■ **Your goal**:
Go through the listing below and retype exactly the lines starting at the one with "Screen dimensions: 317x219" and ending at the one with "Task: Sort table by Start Date header", skipping pictures.

■ **Data records**:

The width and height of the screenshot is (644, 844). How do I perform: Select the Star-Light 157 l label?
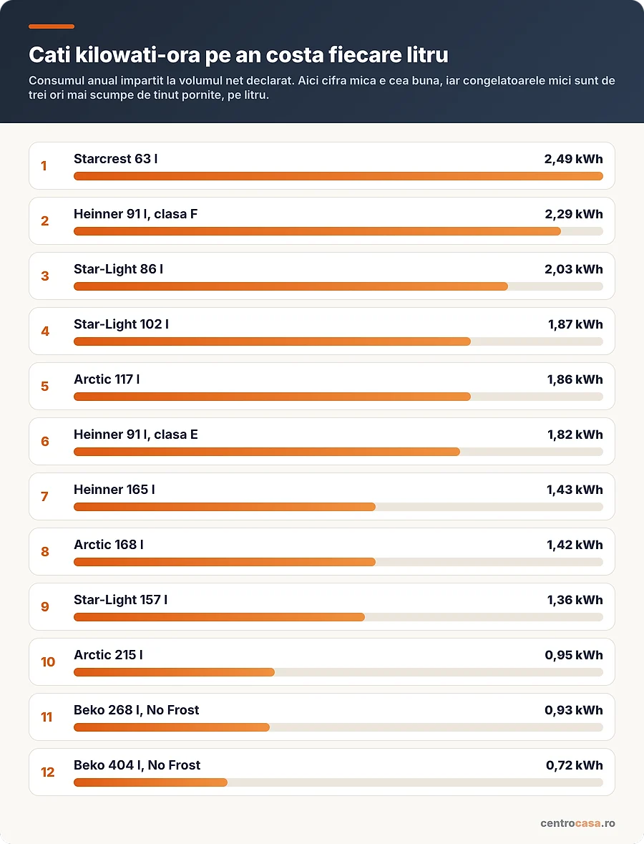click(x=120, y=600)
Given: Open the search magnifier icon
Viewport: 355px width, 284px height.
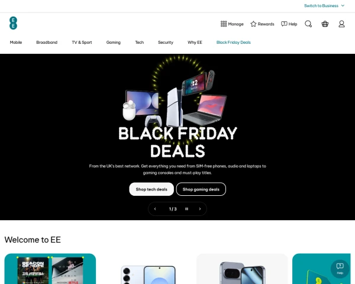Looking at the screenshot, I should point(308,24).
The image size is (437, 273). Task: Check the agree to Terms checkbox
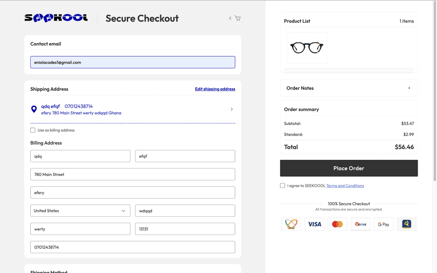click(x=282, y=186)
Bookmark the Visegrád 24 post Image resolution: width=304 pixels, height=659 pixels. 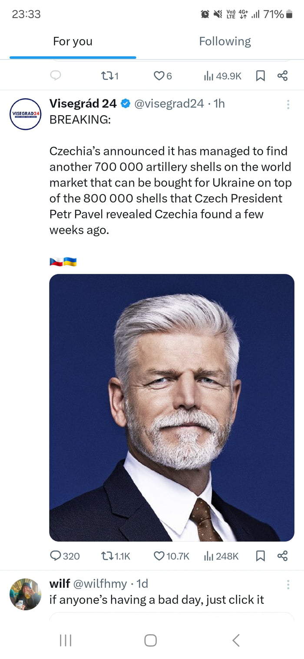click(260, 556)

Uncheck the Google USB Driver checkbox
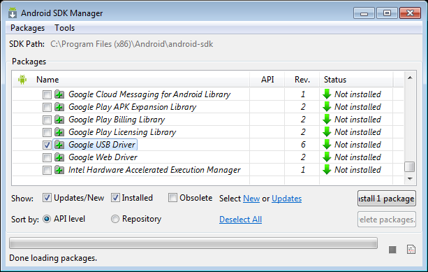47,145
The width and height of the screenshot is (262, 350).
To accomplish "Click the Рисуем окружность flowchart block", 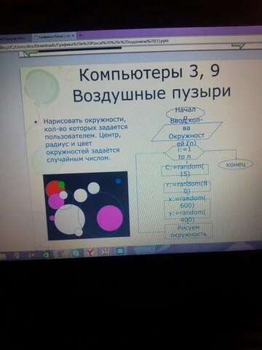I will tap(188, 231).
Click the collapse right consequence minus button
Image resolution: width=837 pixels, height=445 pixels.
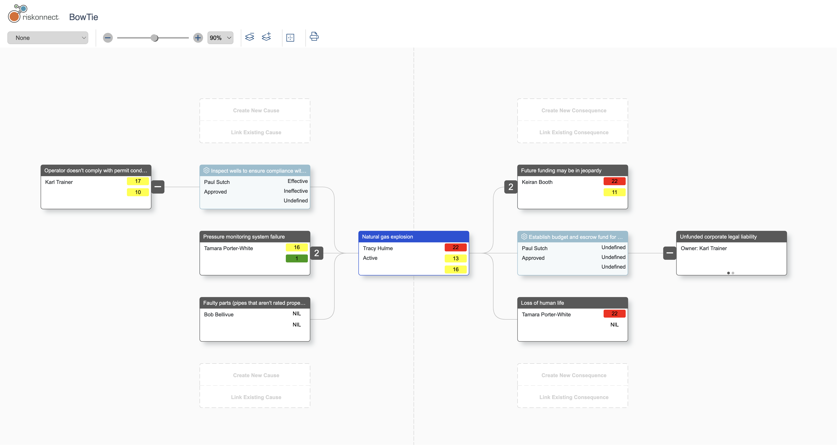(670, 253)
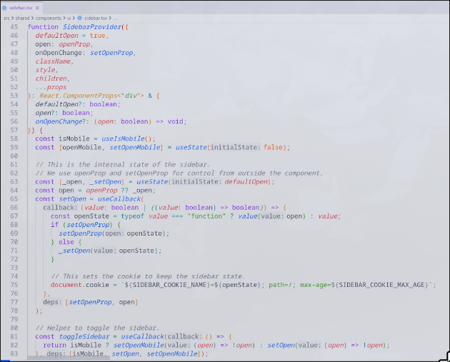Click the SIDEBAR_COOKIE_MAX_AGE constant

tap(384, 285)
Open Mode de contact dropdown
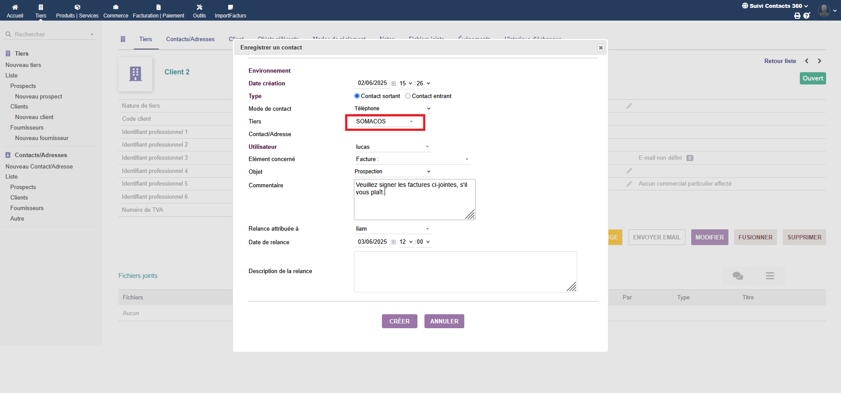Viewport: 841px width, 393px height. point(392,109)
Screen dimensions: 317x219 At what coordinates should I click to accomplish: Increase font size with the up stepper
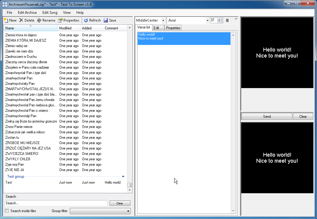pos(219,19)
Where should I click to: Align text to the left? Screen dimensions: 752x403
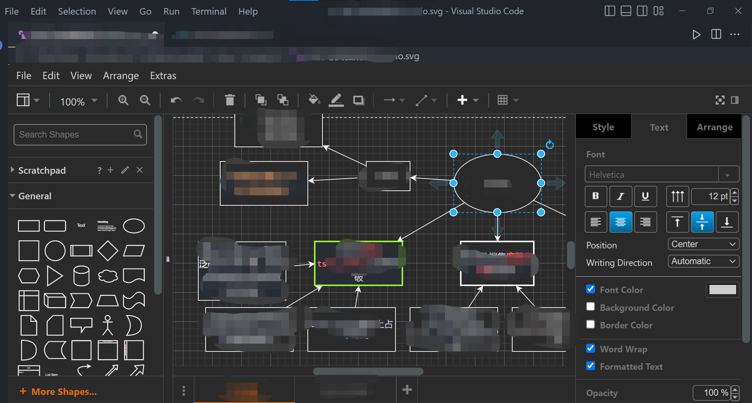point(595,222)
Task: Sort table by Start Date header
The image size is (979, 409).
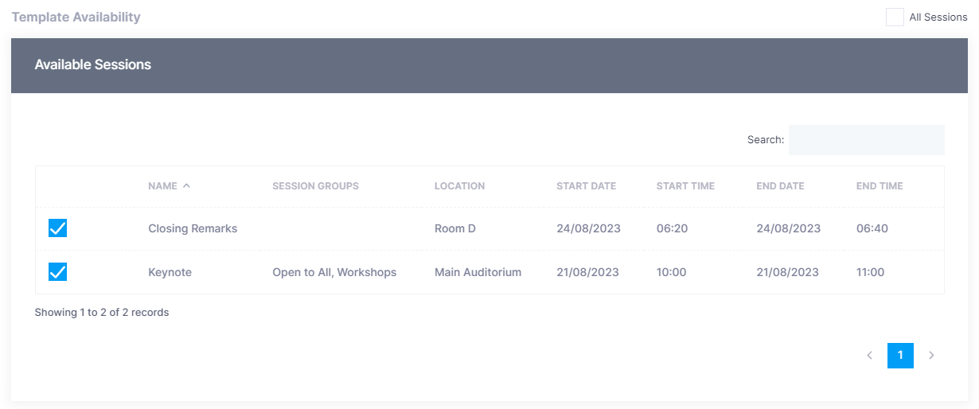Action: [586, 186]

==

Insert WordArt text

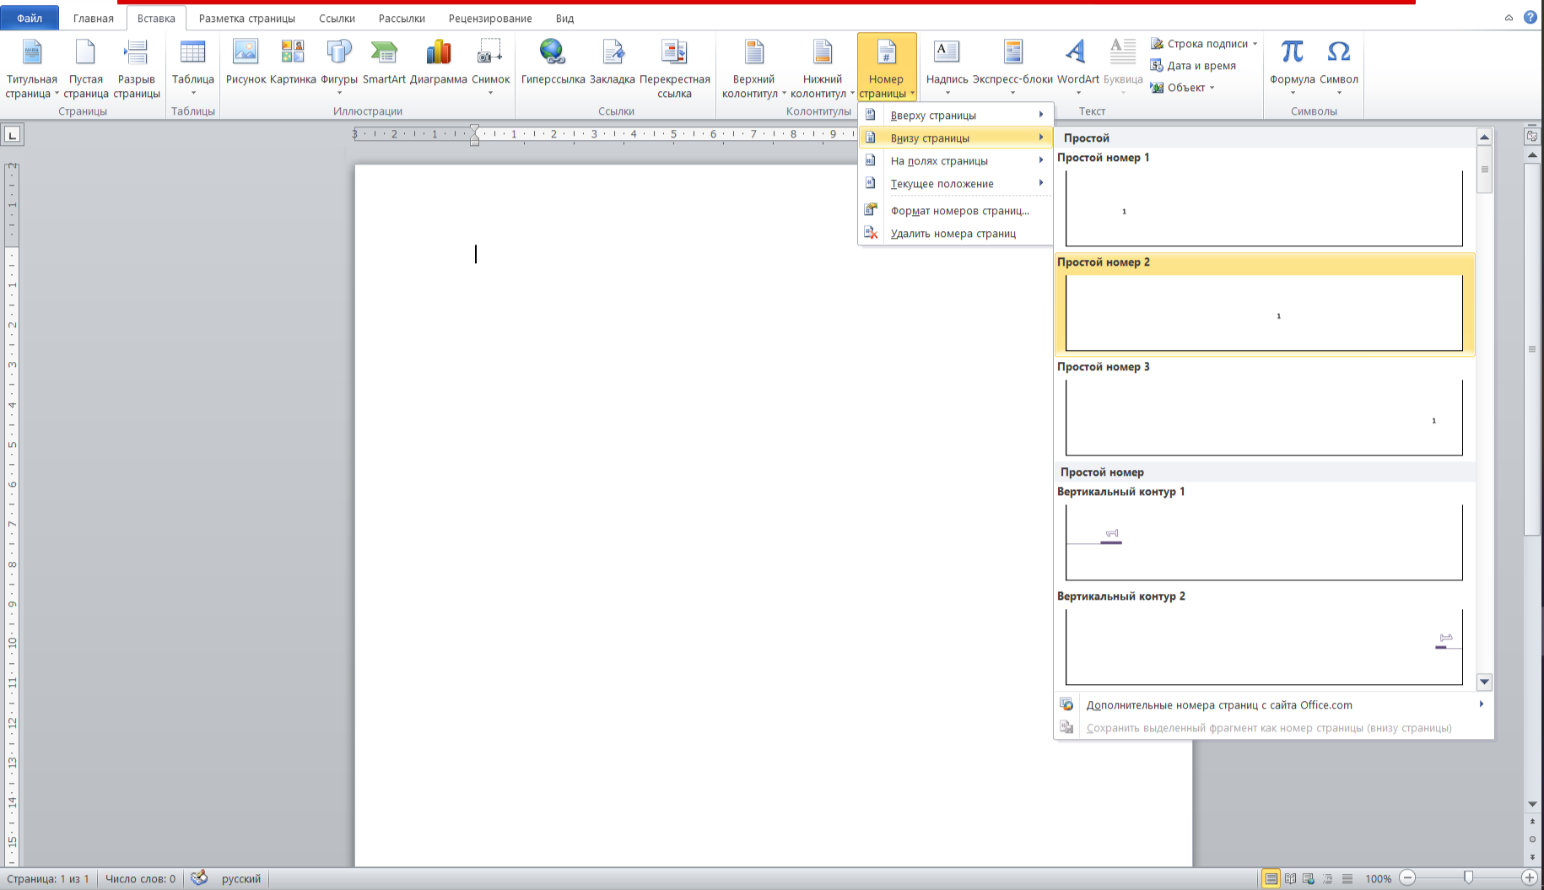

■ **Solution to the exercise**:
Screen dimensions: 317x219 At what coordinates should I click to accomplish: Increase font size with the up stepper
pos(219,19)
Where should I click to: Align text to the left? Screen dimensions: 752x403
point(595,222)
Task: Sort table by Start Date header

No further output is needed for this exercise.